=== DOCUMENT ===
☆ ☆ ☆ ☆ ☆ ☆ ☆

L’Organisation de l’Unité Africaine, dont nous étions membre à l’époque, nous avait ensuite demandé d’offrir l’opportunité aux Sahraouis de confirmer leur marocanité par le biais d’un référendum. Nous avons alors acquiescé et avons accepté que le référendum porte sur deux questions : —Voulez-vous intégrer le Maroc, c’est-à-dire revenir à la situation qui était précédemment la vôtre ? Ou optez-vous pour la sécession ?

Au moment où nous étions en phase de préparation de ce référendum, l’Organisation de l’Unité Africaine a reconnu cette entité appelée « république sahraouie », défiant ainsi et passant outre les résultats mêmes du référendum. Elle a, de ce fait, reconnu quelque chose qui relève du néant et qui n’a aucune existence ni aux plans diplomatique et politique, ni au plan international. Nous avons ainsi quitté, avec grande amertume et profond regret, l’Organisation de l’Unité Africaine, sachant que jusqu’à présent, nos relations avec les pays africains sont très bonnes et sont même de plus en plus étroites qu’elles ne l’étaient avant ce retrait. Nous avons, depuis lors, œuvré sans relâche en faveur de la paix.

☆ ☆ ☆ ☆ ☆ ☆ ☆

=== EXTRAIT SOURCE ===
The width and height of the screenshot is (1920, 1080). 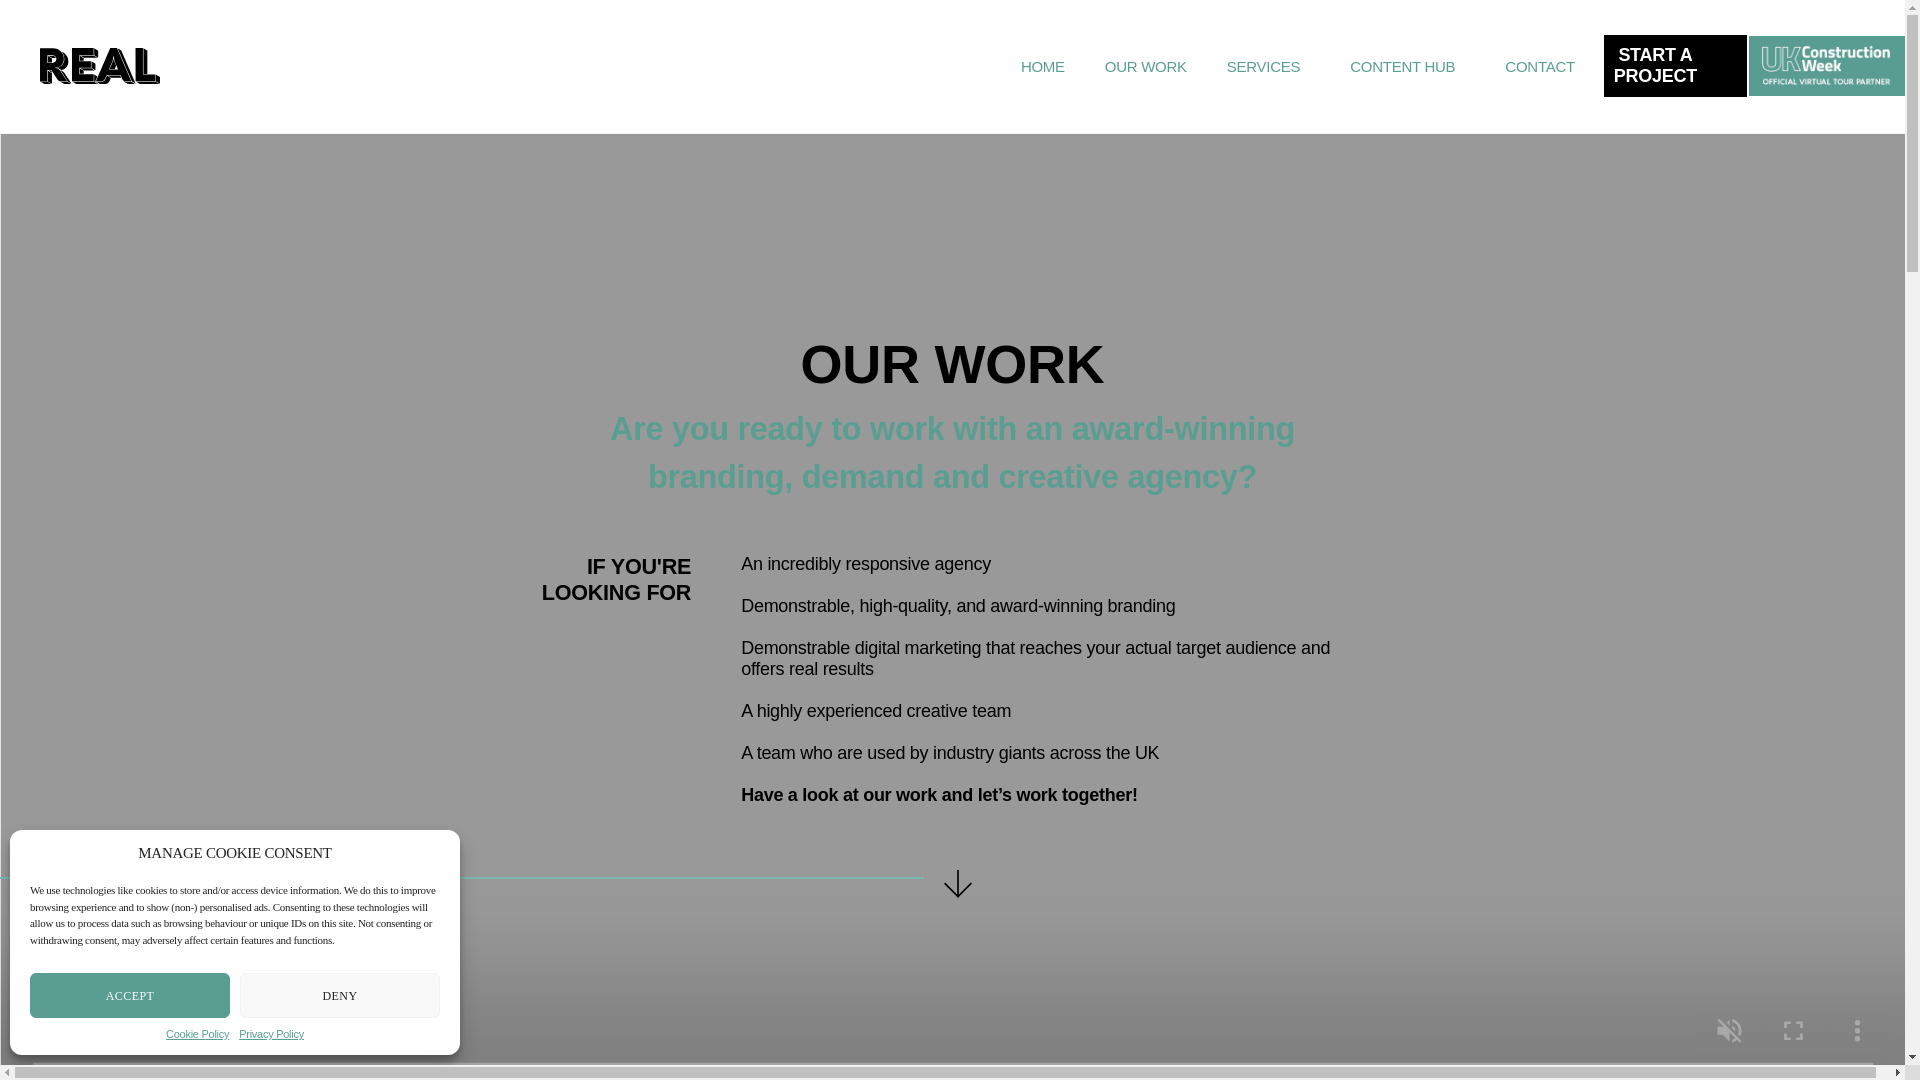 What do you see at coordinates (1146, 66) in the screenshot?
I see `OUR WORK` at bounding box center [1146, 66].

☆ ☆ ☆ ☆ ☆ ☆ ☆

=== EXERCICE ÉCRIT ===
Reprenez le texte sur le référendum sahraoui et le retrait du Maroc de l'Organisation de l'Unité Africaine juste après sa dernière phrase, en prolongeant son propos.

=== RÉSULTAT ATTENDU ===
L’Organisation des Nations Unies et le Conseil de sécurité ont convenu à cet égard d’un plan de paix. Mais des obstacles artificiels ont entravé jusqu’à présent le cheminement de ce processus de paix auquel nous demeurons attachés partant de notre volonté de voir notre souveraineté sur le Sahara se fonder non seulement sur l’histoire, mais également sur une reconnaissance internationale qui ne peut faire l’objet du moindre doute ou d’une quelconque contestation, afin que nous puissions vivre, nous et nos voisins dans la région, dans la quiétude et la sérénité.

Tels sont aujourd’hui notre espoir et notre aspiration et nous sommes convaincu que de l’autre côté, la raison et la sagesse prévaleront. La région ne peut, en tout état de cause, rester en suspens comme elle l’est aujourd’hui. Que nous suffisent les problèmes et les événements que connaît le monde. Nous ne désirons pas rajouter au monde un souci de plus.

Je suis avant tout, comme Je vous l’ai dit, un homme optimiste. La politique, telle l’entreprise, requiert un optimisme constant. Nul entrepreneur pessimiste ne peut en effet réussir et nul homme politique, homme d’Etat ou chef d’Etat pessimiste ne saurait rencontrer le succès. Nous sommes optimistes et nous souhaitons que soient rétablies la quiétude et la sagesse dans cette région.

Quelle appréciation faites-vous, Majesté, de la situation actuelle au Proche-Orient, à la lumière de la politique poursuivie par Netanyahu qui consiste en la construction de la colonie de J’bel Abou Ghnaym et en une remise en cause de la formule convenue à Madrid et des accords d’Oslo ?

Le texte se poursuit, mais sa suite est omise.